Renzi e Juncker hanno messo in scena la lite che serviva ad entrambi

Diciamoci la verità: più che un botta e risposta è sembrato un gioco delle parti. Gioco servito ad entrambi. Sia a Juncker sia a Renzi. Per motivi opposti, ma convergenti. Titoloni dei giornaloni e aperture dei Tg hanno narrato, con la dovuta enfasi, lo «scontro» tra il neo presidente della Commissione Ue e il nostro premier. Ma questo che avrebbe dovuto essere addirittura il prologo di una svolta nei rapporti, a ben guardare, dopo lo scoppiettante fuoco d’artificio di ieri, lascia le cose come già erano. Invariate.

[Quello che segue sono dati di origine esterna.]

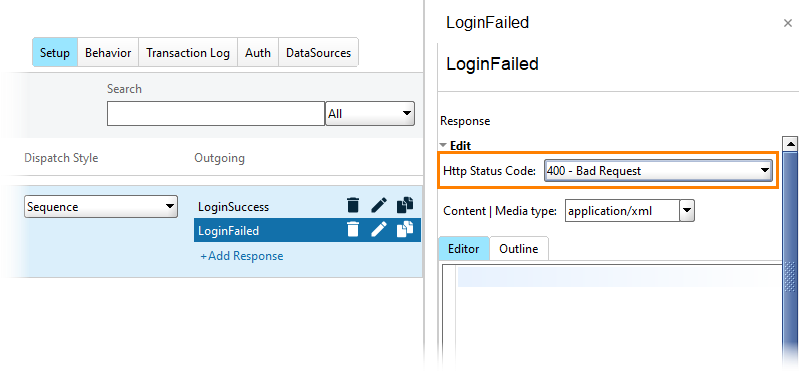Open the Sequence dispatch style dropdown
The width and height of the screenshot is (807, 372).
(x=101, y=206)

E Juncker tira fuori gli artigli…

Nulla cambia, infatti, nel rapporto tra Roma e Bruxelles, ma i contendenti potranno dire di aver fatto la voce grossa. Juncker avrà manifestato tutta la propria soddisfazione per aver “bastonato” la sicumera del giovanotto che siede a Palazzo Chigi il quale, a sua volta, potrà far valere lo scatto di “dignità” mostrato con l’interlocutore europeo. Il lussemburghese neo capo della Commissione, vecchia volpe della politica continentale, messo lì dalla Merkel e dagli scandinavi (tipo l’occhialuto Katainen) alla ricerca di visibilità, si è organizzato ben bene con gli amici tedeschi. Chi, infatti, meglio del falco della Csu bavarese, Weber, avrebbe potuto proporgli la domanda sull’Italia? Appunto. Eccolo servito Juncker, che può così tirare furi gli artigli e graffiare Renzi al grido di «non siamo una banda di burocrati». Espressione tutta da ridere se la puntigliosità burocratica di Bruxelles, non avesse già reso l’istituzione Europa un incubo dei popoli.

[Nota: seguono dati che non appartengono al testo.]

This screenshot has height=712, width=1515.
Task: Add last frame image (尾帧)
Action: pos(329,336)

Matteo ha sempre bisogno di nuovi nemici

Stesso dicasi, a parti invertite, per il nostro premier di cui è noto l’impeto parolaio e arruffone. Uno arrivato da Palazzo Vecchio a Palazzo Chigi sull’onda lunga di una raffica impressionante di promesse. E che ha sempre un disperato bisogno di nemici. Gente a cui affibiare tutto lo schifo possibile e ogni responsabilità presente e passata. Ma i nemici vengono macinati. Non resistono a lungo. Ne servono sempre di nuovi. E Juncker fa proprio al caso di Renzi. Anche perchè in Italia la stima per gli eurocrati è pari allo zero. Così individuato il bersaglio, ecco scoppiare la diatriba. In gloria di Matteo e del suo decisionismo. Soldi non ce ne sono, lavoro men che meno, speranza per il futuro al lumicino. Ma, vuoi mettere come gliele ha cantate a Juncker? Che le cose, immaginiamo, possano essere andate davvero così ce lo dice il fiuto. L’esperienza. Per cui pensiamo che se non i telefoni (che, non sia mai, potrebbero essere ascoltati) o quei pochi minuti a quattr’occhi prima dell’ultimo vertice, magari sia stata tutta opera degli immancabili e preziosissimi sherpa, dei nostri funzionari. Che possono aver pianificato l’azione. Pubblico scontro incluso. Perchè a entrambi avrebbe giovato.  Abboccate gente, abboccate. Non sarebbe la prima volta. Né sarà l’ultima.